Judging by audiences’ reactions, being a country fan isn’t needed to enjoy Niemann’s music.
“He can relate to anybody that loves great live music,” said Erickson, underscoring that point by referencing that Niemann had written his first hit single with Chicago-based rhythm and blues band Sonia Dada.
Trick Pony also plays to a broad fan base.
“We’re a combination of styles and put on a very dynamic show,” said Newfield, who sings, plays harmonica and guitar and writes music. “We love it when people get into it and are singing the words back to us, experiencing the show with us. It’s a wonderful feeling both on the stage and off, a great kind of energy.”
Burns also sings, plays guitar and writes music.
The band began making music together in 1996, but took a hiatus from 2006-2014.
“I felt like creatively we were going in different directions and I wanted to broaden my horizons with song selections,” said Newfield.
She went on to develop a solo career, as did Burns. Then in 2014, after performing at a benefit for a mutual friend, they began writing songs together again and enjoying the sound of their combined voices.
“We’re in a really fun and really creative time to be making country music because there are a lot of people out there that still really love a great, well-crafted, good story song,” Newfield said. “I think people really are drawn to authenticity. And we’re drawn to the sounds that we were raised on. Whether it be Johnny Cash and Loretta Lynn or the Allman Brothers and Ray Charles, those kinds of records you listen to and help mold you set the bar way high.”
Recorded in 2001, Trick Pony’s hit “Pour Me” is one of Newfield’s favorites because it was one of the first songs she and Burns wrote together. The musicians have shared the stage with Johnny Cash, Waylon Jennings, Willie Nelson, and Keith Urban, to name a few.
Like Niemann, who founded Free the Music USA to put musical instruments into the hands of children in need and joined the 8th Annual ACM Lifting Lives Music Camp in 2017, Trick Pony uses their talent to help others. After their tour manager had a heart aneurysm, in April they made their song “It’s a God Thing” available on iTunes, using it to contribute to his medical expenses.
“He was in really bad shape and the fact that he is upright and functioning, walking and talking is utterly amazing and a testament to a lot of faith and the power of medicine and what doctors can do,” said Newfield.
This is Newfield’s second trip to Alaska, “so I’m still fairly a newbie for the most part,” she said. “This year we’re broadening our scope.”
Erickson hopes bringing Backyard Country BBQ to Soldotna and Homer will be the first of many such events.

★ ★ ★ ★ ★

* [Complete the following]
a – In the concert article, rewrite the stretch from "Judging by audiences’" through "plays guitar and writes music.", substituting "fiddle" for "harmonica".
b – Answer these questions from the concert article:
(i) With which band did Niemann write his first hit single?
(ii) During which years did Trick Pony take a hiatus?
(iii) How did Trick Pony use their song "It's a God Thing"?
c – According to the concert article, why did Trick Pony take a hiatus? Answer in one to three sentences.

★ ★ ★ ★ ★

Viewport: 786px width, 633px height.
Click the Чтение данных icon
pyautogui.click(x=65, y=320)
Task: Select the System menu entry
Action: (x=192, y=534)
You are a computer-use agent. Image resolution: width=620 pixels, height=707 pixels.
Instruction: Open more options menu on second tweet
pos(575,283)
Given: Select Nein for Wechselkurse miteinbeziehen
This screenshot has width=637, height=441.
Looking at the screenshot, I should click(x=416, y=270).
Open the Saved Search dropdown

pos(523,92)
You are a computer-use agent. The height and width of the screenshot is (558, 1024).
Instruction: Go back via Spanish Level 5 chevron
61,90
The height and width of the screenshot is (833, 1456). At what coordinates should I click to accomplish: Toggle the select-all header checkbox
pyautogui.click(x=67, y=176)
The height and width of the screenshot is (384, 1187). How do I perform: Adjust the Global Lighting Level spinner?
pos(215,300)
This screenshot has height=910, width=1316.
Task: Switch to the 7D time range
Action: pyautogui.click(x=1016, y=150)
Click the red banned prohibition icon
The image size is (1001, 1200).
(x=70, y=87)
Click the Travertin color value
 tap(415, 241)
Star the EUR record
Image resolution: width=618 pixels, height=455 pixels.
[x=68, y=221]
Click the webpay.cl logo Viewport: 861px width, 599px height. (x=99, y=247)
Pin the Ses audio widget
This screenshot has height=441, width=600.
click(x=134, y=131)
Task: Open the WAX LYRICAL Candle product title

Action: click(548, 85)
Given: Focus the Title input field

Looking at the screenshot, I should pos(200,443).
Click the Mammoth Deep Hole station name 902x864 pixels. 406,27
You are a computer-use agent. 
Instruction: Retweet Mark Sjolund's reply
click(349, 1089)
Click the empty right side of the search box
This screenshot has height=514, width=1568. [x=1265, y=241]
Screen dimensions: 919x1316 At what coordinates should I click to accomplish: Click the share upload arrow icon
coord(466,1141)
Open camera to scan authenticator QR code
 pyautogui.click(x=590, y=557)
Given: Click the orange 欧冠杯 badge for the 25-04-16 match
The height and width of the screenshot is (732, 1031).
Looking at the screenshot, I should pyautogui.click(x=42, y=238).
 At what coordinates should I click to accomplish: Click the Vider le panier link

★ ★ ★ ★ ★

* [Responses to the tasks]
a –
Judging by audiences’ reactions, being a country fan isn’t needed to enjoy Niemann’s music.
“He can relate to anybody that loves great live music,” said Erickson, underscoring that point by referencing that Niemann had written his first hit single with Chicago-based rhythm and blues band Sonia Dada.
Trick Pony also plays to a broad fan base.
“We’re a combination of styles and put on a very dynamic show,” said Newfield, who sings, plays fiddle and guitar and writes music. “We love it when people get into it and are singing the words back to us, experiencing the show with us. It’s a wonderful feeling both on the stage and off, a great kind of energy.”
Burns also sings, plays guitar and writes music.

b –
(i) Sonia Dada, a Chicago-based rhythm and blues band.
(ii) From 2006 to 2014.
(iii) In April they made it available on iTunes and used it to contribute to their tour manager's medical expenses after he had a heart aneurysm.

c – Newfield felt that the band members were going in different directions creatively. She also wanted to broaden her horizons with song selections.